– Ах, тень? Это не тень, Андрюша. Это машина, над которой ты смеялся… Это я сижу на жердочке, Андрюша, я, старый мир, век мой сидит там. Мозг моего века, Андрюша, умевший сочинять и песни и формулы. Мозг, полный снами, которые ты хочешь уничтожить.
Иван поднял руку и крикнул:
– Иди, Офелия! Я посылаю тебя!
И то, присевшее на балку, блеснув при повороте, повернулось, застучало, топчась, как стучит птица, и стало исчезать в темном провале между скрещений.
Была паника, давка, люди бежали, вопя. А оно лязгало, пробираясь по доскам. Вдруг выглянуло оно снова, испустив апельсинового цвета луч, посвистало – неуловимое по форме – и невесомой тенью, по-паучьи, сигануло по отвесу выше, в хаос досок, снова присело на каком-то ребре, оглянулось…
– Действуй, Офелия!

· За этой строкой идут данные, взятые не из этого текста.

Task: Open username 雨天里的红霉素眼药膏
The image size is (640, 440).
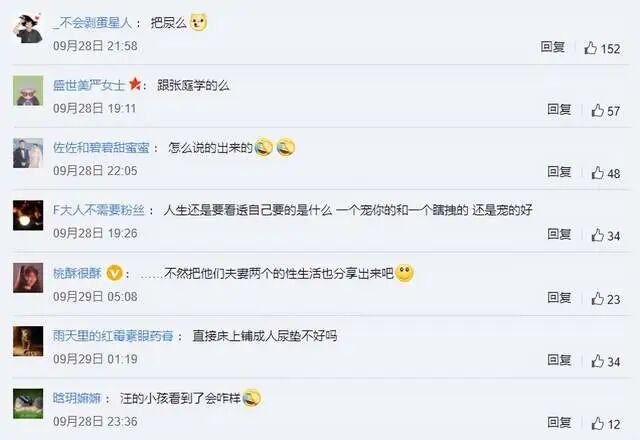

Действуй! – кричал Иван, носясь по трибуне. – Ты слышала, что он говорит об очаге? Я приказываю тебе разрушить постройку…
Бежали люди, и бегство их сопровождалось бегством туч, бурной фугой неба.
«Четвертак» рухнул…
Рассказчик умолк…
…Барабан плашмя лежал среди развалин, и на барабан вскарабкался я, Иван Бабичев. Офелия спешила ко мне, волоча раздавленного, умирающего Андрея.
– Пусти меня на подушку, брат, – шептал он. – Я хочу умереть на подушке. Я сдаюсь, Иван…
Я положил на колени подушку, он приник к ней головой.
– Мы победили, Офелия, – сказал я.
Утром в воскресенье Иван Бабичев посетил Кавалерова.
– Сегодня я хочу вам показать Валю, – торжественно заявил он.
Они отправились. Прогулку можно было назвать очаровательной. Она совершалась по пустому праздничному городу. Они пошли в обход на Театральную площадь. Движения почти не было. Голубел подъем по Тверской. Воскресенье утром – один из лучших видов московского лета. Освещение, не разрываемое движением, оставалось целым, как будто солнце только что взошло. Таким образом, они шли по геометрическим планам света и тени, вернее: сквозь стереоскопические тела, потому что свет и тень пересекались не только по плоскости, но и в воздухе. Не доходя до Моссовета, они очутились в полной тени. Но в пролет между двумя корпусами выпал большой массив света. Он был густ, почти плотен, здесь уже нельзя было сомневаться в том, что свет материален: пыль, носившаяся в нем, могла сойти за колебание эфира.
И вот переулок, соединяющий Тверскую с Никитской. Они постояли, любуясь цветущей изгородью.
Они вошли в ворота и поднялись по деревянной лестнице на застекленную галерею, запущенную, но веселую от обилия стекол и вида на небо сквозь решетчатость этих стекол.
Небо разбивалось на пластинки разной синевы и приближенности к зрителю. Четверть всех стекол была выбита. В нижний ряд окошечек пролезали зеленые хвостики какого-то растения, ползущего снаружи по борту галереи. Здесь все было рассчитано на веселое детство. В таких галереях водятся кролики.